Aim of the exercise> Print the lines of the listing from the line with "Click the Save" up to and including the line with "(x=184, y=227)", copied with no changes.

Dataset entries>
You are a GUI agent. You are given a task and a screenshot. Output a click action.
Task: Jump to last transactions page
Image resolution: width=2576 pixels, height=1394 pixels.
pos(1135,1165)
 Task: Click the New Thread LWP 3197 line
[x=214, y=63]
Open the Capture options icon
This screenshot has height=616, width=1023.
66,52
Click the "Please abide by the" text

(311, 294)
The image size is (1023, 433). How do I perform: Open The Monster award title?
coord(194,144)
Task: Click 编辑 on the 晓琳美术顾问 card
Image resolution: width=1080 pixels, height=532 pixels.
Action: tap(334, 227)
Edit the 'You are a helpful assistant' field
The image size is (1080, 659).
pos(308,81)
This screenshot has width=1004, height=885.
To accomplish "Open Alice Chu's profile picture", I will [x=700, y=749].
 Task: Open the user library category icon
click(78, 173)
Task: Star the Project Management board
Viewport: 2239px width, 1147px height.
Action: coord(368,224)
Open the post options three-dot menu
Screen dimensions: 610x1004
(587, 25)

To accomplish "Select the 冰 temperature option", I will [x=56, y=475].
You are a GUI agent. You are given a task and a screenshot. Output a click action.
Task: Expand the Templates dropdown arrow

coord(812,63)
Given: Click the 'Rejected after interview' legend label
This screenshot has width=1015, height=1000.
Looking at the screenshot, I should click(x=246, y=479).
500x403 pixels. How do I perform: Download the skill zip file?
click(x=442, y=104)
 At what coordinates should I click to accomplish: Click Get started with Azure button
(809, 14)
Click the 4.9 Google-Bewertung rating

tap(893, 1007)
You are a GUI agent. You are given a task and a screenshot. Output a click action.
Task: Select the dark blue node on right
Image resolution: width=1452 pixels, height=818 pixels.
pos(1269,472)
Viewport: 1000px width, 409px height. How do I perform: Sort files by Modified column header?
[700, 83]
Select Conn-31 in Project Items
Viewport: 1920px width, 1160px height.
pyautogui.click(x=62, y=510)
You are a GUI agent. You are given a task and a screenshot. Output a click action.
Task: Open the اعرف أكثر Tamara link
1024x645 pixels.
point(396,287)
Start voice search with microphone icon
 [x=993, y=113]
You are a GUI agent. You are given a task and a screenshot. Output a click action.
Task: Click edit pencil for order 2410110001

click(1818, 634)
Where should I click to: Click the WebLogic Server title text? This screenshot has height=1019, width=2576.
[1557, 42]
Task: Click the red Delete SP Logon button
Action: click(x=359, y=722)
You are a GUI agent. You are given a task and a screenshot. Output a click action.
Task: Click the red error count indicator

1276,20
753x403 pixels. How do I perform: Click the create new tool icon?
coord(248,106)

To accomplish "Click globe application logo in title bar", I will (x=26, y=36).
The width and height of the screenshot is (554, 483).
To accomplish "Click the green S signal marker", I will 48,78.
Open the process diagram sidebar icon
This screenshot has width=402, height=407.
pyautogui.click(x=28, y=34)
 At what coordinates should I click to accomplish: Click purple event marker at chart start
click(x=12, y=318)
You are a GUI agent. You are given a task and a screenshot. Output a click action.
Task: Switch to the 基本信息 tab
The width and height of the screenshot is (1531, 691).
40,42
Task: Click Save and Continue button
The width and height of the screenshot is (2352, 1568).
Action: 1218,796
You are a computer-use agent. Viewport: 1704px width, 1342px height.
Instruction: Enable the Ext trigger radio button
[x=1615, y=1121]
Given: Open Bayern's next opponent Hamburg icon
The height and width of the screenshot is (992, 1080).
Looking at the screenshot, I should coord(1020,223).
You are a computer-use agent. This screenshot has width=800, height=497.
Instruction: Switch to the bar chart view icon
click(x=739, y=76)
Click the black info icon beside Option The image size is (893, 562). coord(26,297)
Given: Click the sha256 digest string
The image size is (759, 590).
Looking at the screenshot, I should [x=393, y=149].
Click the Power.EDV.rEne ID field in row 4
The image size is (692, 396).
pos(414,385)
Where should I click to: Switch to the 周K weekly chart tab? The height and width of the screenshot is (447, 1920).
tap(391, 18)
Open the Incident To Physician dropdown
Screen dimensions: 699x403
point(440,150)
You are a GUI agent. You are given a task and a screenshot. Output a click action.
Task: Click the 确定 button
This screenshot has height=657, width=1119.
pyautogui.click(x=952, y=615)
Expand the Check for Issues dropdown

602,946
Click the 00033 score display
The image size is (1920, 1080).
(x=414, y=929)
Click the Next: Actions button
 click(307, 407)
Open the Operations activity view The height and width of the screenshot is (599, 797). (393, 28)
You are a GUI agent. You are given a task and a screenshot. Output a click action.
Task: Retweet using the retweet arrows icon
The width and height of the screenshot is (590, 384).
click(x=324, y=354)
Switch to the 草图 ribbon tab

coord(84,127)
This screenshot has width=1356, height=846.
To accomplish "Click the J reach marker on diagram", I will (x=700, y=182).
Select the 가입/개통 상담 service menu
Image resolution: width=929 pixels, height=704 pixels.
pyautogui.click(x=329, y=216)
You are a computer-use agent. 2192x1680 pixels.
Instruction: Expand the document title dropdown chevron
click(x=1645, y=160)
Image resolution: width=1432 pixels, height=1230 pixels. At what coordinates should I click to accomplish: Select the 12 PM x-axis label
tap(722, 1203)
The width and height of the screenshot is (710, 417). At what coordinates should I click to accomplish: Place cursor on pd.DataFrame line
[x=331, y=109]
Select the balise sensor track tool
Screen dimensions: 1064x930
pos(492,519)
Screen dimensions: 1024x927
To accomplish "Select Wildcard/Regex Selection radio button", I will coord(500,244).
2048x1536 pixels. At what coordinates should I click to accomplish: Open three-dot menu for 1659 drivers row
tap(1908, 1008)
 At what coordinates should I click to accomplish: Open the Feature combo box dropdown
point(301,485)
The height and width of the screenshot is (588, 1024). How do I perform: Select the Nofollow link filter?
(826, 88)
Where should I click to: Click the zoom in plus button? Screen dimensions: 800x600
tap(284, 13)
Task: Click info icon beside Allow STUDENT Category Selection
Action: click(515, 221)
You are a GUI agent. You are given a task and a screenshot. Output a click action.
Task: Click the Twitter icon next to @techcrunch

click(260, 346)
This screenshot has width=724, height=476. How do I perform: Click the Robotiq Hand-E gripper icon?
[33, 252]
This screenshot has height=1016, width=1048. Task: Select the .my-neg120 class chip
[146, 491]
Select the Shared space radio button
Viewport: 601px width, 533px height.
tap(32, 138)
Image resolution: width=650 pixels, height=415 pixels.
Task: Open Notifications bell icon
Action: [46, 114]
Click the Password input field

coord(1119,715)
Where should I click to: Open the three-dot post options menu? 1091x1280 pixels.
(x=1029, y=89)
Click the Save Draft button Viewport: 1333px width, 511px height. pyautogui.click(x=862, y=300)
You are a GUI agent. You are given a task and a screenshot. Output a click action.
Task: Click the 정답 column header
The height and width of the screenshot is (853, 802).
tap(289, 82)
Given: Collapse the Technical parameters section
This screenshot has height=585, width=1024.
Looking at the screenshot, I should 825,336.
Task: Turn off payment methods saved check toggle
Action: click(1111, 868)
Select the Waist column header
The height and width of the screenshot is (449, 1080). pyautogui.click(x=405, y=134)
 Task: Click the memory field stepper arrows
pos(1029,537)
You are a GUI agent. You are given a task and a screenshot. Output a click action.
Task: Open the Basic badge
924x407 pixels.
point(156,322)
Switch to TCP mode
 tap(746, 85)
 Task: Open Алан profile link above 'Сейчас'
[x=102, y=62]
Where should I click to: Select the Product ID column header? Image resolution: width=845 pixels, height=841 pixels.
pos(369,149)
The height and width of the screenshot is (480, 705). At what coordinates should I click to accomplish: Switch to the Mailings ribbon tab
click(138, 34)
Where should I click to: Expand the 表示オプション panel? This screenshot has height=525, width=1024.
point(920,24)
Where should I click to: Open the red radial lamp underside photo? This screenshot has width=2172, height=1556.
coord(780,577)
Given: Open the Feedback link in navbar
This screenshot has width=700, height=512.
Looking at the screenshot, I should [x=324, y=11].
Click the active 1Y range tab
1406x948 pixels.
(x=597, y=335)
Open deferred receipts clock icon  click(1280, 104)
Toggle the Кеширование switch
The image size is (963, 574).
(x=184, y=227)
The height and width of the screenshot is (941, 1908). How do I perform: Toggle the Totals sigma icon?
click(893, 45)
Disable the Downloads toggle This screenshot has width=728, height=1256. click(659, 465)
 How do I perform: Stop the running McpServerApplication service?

Full solution>
Click the Save Draft button Viewport: 1333px width, 511px height. pyautogui.click(x=862, y=300)
You are a GUI agent. You are given a task and a screenshot. Output a click action.
Task: Click the 정답 column header
The height and width of the screenshot is (853, 802).
tap(289, 82)
Given: Collapse the Technical parameters section
This screenshot has height=585, width=1024.
Looking at the screenshot, I should 825,336.
Task: Turn off payment methods saved check toggle
Action: click(1111, 868)
Select the Waist column header
The height and width of the screenshot is (449, 1080). pyautogui.click(x=405, y=134)
 Task: Click the memory field stepper arrows
pos(1029,537)
You are a GUI agent. You are given a task and a screenshot. Output a click action.
Task: Open the Basic badge
924x407 pixels.
point(156,322)
Switch to TCP mode
 tap(746, 85)
 Task: Open Алан profile link above 'Сейчас'
[x=102, y=62]
Where should I click to: Select the Product ID column header? Image resolution: width=845 pixels, height=841 pixels.
pos(369,149)
The height and width of the screenshot is (480, 705). At what coordinates should I click to accomplish: Switch to the Mailings ribbon tab
click(138, 34)
Where should I click to: Expand the 表示オプション panel? This screenshot has height=525, width=1024.
point(920,24)
Where should I click to: Open the red radial lamp underside photo? This screenshot has width=2172, height=1556.
coord(780,577)
Given: Open the Feedback link in navbar
This screenshot has width=700, height=512.
Looking at the screenshot, I should [x=324, y=11].
Click the active 1Y range tab
1406x948 pixels.
(x=597, y=335)
Open deferred receipts clock icon  click(1280, 104)
Toggle the Кеширование switch
The image size is (963, 574).
(x=184, y=227)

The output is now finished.